> [Activity]:
Somewhere below are a line with "Почемучка (790, 588)" and a later line with "гневом (812, 1419)". Output exactly those lines and all lines between them.

[Collected data entries]
********************
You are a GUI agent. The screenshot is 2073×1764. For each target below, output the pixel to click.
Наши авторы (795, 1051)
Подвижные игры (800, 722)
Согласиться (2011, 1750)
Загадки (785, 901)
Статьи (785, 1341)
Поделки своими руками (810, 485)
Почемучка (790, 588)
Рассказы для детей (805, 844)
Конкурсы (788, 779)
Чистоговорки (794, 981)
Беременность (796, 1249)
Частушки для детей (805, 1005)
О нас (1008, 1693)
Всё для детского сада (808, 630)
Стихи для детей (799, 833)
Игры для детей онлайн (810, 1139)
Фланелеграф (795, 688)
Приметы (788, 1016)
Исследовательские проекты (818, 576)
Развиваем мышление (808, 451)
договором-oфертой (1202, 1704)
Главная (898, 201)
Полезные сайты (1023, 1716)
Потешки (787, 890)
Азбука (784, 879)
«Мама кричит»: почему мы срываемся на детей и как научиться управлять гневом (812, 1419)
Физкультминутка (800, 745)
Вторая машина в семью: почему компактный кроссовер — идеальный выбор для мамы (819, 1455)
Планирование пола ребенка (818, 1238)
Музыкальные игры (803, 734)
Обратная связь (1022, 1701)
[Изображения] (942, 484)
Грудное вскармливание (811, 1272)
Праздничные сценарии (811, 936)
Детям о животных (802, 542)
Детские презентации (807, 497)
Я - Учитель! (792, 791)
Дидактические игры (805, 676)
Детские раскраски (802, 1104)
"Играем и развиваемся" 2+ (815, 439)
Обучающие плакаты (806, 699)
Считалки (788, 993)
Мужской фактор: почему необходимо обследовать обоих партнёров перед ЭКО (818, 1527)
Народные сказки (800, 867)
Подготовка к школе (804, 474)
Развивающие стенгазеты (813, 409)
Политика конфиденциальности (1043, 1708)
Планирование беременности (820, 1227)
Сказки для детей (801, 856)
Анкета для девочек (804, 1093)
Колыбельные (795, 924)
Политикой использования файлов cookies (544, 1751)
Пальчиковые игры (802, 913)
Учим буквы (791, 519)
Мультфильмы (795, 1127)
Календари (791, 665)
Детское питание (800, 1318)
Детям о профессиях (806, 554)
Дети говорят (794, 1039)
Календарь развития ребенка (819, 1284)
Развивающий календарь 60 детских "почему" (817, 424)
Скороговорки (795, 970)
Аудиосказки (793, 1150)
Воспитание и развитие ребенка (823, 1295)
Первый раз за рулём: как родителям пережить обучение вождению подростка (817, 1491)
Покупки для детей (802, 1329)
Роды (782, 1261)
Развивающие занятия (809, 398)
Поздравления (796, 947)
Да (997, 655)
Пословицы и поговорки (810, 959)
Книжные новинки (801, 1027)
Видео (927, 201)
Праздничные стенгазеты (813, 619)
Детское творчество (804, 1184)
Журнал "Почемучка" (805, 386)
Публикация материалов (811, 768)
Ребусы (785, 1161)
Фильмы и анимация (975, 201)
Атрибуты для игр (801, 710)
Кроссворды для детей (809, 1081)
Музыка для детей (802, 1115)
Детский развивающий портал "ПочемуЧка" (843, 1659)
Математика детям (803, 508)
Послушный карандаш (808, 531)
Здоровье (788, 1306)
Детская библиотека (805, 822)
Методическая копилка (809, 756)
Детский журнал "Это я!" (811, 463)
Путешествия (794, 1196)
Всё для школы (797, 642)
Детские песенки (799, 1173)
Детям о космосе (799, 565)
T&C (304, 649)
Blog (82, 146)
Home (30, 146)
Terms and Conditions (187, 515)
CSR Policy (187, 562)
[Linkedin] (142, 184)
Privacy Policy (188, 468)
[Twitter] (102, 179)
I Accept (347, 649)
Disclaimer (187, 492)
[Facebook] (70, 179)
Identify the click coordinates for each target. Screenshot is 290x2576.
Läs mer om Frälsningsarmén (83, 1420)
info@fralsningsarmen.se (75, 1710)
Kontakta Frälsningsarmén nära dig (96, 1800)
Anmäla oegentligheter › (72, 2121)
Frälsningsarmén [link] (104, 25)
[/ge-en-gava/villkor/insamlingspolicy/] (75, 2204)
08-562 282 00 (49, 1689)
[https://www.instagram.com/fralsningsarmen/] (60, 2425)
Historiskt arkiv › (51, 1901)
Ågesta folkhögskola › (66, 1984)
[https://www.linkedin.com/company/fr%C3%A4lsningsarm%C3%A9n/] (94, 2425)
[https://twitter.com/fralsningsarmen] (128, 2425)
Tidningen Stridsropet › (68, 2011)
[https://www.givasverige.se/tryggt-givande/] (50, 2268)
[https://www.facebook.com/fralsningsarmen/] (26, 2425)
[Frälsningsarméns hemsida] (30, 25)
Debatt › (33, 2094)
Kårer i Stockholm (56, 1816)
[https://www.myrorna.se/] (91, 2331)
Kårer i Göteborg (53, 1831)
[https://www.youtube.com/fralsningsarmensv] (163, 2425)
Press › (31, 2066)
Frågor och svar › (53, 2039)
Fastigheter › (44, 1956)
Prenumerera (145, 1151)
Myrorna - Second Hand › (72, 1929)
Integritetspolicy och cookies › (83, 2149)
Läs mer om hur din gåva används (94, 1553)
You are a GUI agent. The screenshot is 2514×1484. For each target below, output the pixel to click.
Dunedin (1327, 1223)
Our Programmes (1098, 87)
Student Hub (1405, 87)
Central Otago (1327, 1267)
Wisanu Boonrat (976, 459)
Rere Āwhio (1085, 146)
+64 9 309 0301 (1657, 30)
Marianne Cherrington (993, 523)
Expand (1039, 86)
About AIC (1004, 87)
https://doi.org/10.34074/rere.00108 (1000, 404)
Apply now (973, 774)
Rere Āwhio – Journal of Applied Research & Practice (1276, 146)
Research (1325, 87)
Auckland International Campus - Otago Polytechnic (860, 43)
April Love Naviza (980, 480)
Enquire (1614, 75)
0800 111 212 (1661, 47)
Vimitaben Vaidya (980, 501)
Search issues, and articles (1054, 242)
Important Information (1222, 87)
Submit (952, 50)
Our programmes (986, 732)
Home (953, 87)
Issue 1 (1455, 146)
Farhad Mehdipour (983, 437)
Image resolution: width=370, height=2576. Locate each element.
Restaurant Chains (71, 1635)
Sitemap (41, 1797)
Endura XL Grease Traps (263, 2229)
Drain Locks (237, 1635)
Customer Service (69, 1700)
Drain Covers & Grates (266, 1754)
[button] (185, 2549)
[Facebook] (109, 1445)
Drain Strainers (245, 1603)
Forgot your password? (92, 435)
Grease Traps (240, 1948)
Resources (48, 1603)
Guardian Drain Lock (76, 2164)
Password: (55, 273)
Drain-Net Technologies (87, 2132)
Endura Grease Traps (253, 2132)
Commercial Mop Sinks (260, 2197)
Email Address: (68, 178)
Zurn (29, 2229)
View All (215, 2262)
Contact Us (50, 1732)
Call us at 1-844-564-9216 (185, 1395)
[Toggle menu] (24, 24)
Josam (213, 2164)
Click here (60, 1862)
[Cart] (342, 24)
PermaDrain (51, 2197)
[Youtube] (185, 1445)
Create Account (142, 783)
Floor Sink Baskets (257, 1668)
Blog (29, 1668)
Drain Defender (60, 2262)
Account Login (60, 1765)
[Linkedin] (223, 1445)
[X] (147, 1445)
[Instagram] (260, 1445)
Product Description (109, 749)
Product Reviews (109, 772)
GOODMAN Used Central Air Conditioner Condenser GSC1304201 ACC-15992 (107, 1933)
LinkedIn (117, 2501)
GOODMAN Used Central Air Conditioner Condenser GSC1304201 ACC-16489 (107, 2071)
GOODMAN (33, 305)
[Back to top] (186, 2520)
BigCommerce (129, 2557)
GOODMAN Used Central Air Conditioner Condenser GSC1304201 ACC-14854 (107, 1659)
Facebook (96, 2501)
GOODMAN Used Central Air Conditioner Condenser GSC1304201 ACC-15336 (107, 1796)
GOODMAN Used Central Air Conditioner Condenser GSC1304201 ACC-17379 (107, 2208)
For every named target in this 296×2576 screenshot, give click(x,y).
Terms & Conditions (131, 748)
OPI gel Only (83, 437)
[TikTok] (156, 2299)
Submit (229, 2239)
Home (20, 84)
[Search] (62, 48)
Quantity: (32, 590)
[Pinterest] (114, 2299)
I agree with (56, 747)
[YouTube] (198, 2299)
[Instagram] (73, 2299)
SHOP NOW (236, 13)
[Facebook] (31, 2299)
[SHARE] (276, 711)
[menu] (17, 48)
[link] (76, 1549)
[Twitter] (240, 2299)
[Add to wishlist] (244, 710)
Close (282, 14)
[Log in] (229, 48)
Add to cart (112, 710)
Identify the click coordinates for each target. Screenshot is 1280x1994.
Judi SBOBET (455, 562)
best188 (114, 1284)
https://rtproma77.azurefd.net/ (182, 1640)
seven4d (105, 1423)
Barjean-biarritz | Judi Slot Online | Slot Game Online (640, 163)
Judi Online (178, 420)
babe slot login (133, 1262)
********************
> [Response area]:
Почемучка (790, 588)
Рассказы для детей (805, 844)
Конкурсы (788, 779)
Чистоговорки (794, 981)
Беременность (796, 1249)
Частушки для детей (805, 1005)
О нас (1008, 1693)
Всё для детского сада (808, 630)
Стихи для детей (799, 833)
Игры для детей онлайн (810, 1139)
Фланелеграф (795, 688)
Приметы (788, 1016)
Исследовательские проекты (818, 576)
Развиваем мышление (808, 451)
договором-oфертой (1202, 1704)
Главная (898, 201)
Полезные сайты (1023, 1716)
Потешки (787, 890)
Азбука (784, 879)
«Мама кричит»: почему мы срываемся на детей и как научиться управлять гневом (812, 1419)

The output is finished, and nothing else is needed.